The Catapult: cool, confident, knows it all, and thinks he has more bananas than anyone

 

This gesture is typical of professionals such as accountants, lawyers, sales managers, or people who are feeling superior, dominant, or confident about something. If we could read this person's mind, he would be saying things such as, “I have all the answers,” or “Everything's under control,” or even “Maybe one day you'll be as smart as me.” Management personnel regularly use it and newly appointed male managers suddenly begin to use it, despite the fact that they seldom used it prior to their promotion. It is also used by “Know-It-All” individuals and it intimidates most people. It's the trademark gesture of men who like you to realize just how knowledgeable they are. It can also be used as a territorial sign to show that the person has staked a claim to that particular area.

It is usually clustered with a Figure Four leg position or Crotch Display, which shows that he not only feels superior, he's also likely to argue or try to dominate. There are several ways you can deal with this gesture, depending on the circumstances. You can lean forward with palms up and say, “I can see that you know about this. Would you care to comment?” then sit back and wait for an answer.
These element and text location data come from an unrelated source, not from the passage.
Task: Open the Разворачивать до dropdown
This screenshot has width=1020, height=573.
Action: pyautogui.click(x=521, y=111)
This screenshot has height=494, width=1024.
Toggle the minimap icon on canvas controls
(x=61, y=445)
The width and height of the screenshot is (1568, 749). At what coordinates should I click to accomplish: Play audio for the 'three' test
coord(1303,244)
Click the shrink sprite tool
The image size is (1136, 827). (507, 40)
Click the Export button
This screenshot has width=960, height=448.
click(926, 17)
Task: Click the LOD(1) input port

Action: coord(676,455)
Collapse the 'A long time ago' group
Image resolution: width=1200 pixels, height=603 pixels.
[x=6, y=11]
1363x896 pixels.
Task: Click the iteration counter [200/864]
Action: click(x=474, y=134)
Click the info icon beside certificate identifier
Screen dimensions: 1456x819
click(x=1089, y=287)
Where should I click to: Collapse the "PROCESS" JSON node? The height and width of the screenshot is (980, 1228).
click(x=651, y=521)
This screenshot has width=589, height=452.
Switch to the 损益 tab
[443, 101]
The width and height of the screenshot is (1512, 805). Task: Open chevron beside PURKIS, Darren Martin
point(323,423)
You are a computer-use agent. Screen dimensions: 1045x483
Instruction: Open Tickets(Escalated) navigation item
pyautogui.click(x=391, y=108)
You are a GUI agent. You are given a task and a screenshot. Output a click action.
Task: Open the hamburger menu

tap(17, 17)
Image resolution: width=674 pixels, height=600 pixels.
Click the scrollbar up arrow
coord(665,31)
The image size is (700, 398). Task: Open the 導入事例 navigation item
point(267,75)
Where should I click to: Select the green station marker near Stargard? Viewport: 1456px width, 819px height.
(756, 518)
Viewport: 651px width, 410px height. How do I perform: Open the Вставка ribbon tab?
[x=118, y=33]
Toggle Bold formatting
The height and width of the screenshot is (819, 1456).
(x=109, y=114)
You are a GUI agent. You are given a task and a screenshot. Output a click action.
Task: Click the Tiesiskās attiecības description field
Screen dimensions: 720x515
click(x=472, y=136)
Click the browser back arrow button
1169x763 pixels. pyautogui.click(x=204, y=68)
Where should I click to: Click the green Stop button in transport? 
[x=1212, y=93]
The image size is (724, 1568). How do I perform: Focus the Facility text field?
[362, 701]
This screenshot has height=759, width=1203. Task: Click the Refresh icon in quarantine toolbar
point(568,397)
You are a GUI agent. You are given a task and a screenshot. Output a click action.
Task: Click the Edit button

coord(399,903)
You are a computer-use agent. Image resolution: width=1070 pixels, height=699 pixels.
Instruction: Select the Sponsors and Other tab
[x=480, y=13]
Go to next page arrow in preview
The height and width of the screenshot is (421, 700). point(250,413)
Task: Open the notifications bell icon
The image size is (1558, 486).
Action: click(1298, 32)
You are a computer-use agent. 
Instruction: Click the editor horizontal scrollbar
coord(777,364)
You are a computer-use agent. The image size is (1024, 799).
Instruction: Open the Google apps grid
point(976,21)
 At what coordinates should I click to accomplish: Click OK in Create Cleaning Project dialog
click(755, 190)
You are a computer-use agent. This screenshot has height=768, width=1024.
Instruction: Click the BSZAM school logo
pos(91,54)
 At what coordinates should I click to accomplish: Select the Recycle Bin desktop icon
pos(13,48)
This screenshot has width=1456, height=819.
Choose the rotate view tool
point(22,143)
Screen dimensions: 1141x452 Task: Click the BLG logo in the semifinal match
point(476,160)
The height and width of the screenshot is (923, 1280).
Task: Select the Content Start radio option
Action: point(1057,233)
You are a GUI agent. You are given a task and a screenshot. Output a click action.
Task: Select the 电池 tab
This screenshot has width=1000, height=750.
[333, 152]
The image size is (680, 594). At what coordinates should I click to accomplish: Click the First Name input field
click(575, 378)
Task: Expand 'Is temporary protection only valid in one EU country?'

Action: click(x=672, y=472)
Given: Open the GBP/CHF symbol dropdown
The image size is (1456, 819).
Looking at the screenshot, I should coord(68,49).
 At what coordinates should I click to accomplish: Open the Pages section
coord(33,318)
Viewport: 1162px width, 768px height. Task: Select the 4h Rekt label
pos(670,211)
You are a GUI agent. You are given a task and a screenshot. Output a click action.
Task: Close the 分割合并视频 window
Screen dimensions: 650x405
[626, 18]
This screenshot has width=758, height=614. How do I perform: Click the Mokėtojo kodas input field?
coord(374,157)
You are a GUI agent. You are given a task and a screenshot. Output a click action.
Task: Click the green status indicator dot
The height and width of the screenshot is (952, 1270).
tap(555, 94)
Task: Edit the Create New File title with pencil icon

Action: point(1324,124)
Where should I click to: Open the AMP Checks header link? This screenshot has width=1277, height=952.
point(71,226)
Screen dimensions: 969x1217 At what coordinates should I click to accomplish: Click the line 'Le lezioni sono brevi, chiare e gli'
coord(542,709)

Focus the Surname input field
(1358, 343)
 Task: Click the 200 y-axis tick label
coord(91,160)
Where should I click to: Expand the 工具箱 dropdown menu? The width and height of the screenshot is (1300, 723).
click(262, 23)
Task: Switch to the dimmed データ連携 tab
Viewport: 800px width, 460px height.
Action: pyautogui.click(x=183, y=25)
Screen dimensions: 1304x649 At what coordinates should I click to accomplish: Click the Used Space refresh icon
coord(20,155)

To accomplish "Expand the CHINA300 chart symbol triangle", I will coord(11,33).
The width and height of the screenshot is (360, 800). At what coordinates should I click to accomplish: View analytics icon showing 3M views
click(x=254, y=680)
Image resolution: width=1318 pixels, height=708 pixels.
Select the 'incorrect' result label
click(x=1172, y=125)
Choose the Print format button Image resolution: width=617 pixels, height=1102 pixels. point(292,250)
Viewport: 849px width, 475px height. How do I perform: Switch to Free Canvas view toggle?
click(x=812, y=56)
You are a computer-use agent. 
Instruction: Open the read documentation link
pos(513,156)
Women quickly develop a dislike for men who
use the Catapult in business meetings.

 

You could place something just out of his reach and ask, “Have you seen this?” forcing him to lean forward. If you are a man, copying the gesture can be a simple way to handle the Catapulter because mirroring creates equality. This doesn't work for a woman, however, because it puts her breasts on display, leaving her at a disadvantage. Even flat-chested women who attempt the Catapult are described as “aggressive” by both men and women.

The Catapult doesn't work for
women, even flat-chested ones.

 

If you are a woman and a man does this, continue the conversation standing up. This forces the Catapulter to change position so he can continue the conversation. When he stops the Catapult, sit down again. If he catapults again, stand up. This is a nonaggressive way of training others not to try to intimidate you. On the other hand, if the person using the Catapult is your superior and is reprimanding you, you will intimidate him by copying this gesture. For example, two equals will use the Catapult in each other's presence to show equality and agreement, but if a mischievous schoolboy did it, it would infuriate the school principal.

In one insurance company, we found that twenty-seven out of thirty male sales managers used the Catapult regularly around their salespeople or subordinates but rarely in the presence of their superiors. When they were with their superiors, however, the same managers were more likely to use submissive and subordinate gesture clusters.

Gestures That Show When a Person Is Ready
 

One of the most valuable gestures a negotiator can learn to recognize is seated readiness. When you are presenting a proposal, for example, if the other person were to take this gesture at the end of the presentation, and the interview had gone well up to that point, you could ask for agreement and would be likely to get it.

 

The classic position showing readiness for action

 

Our video replays of salespeople interviewing potential buyers revealed that, whenever the Seated Readiness gesture followed a Chin-Stroke (decision-making), the client said yes to the proposal more than half the time. In contrast, if during the close of the sale the client took the Arms-Crossed position immediately after the Chin-Stroke, the sale was usually not made. The Seated Readiness gesture can also be taken by the angry person who is ready for something else—to throw you out. The preceding gesture clusters indicate the person's real intentions.

The Starter's Position
 

Readiness gestures that signal a desire to conclude a meeting include leaning forward with both hands on both knees, or leaning forward with both hands gripping the chair as if they were at the start of a race. If either of these occur during a conversation, it would be wise for you to take the lead and resell, change direction, or terminate the conversation.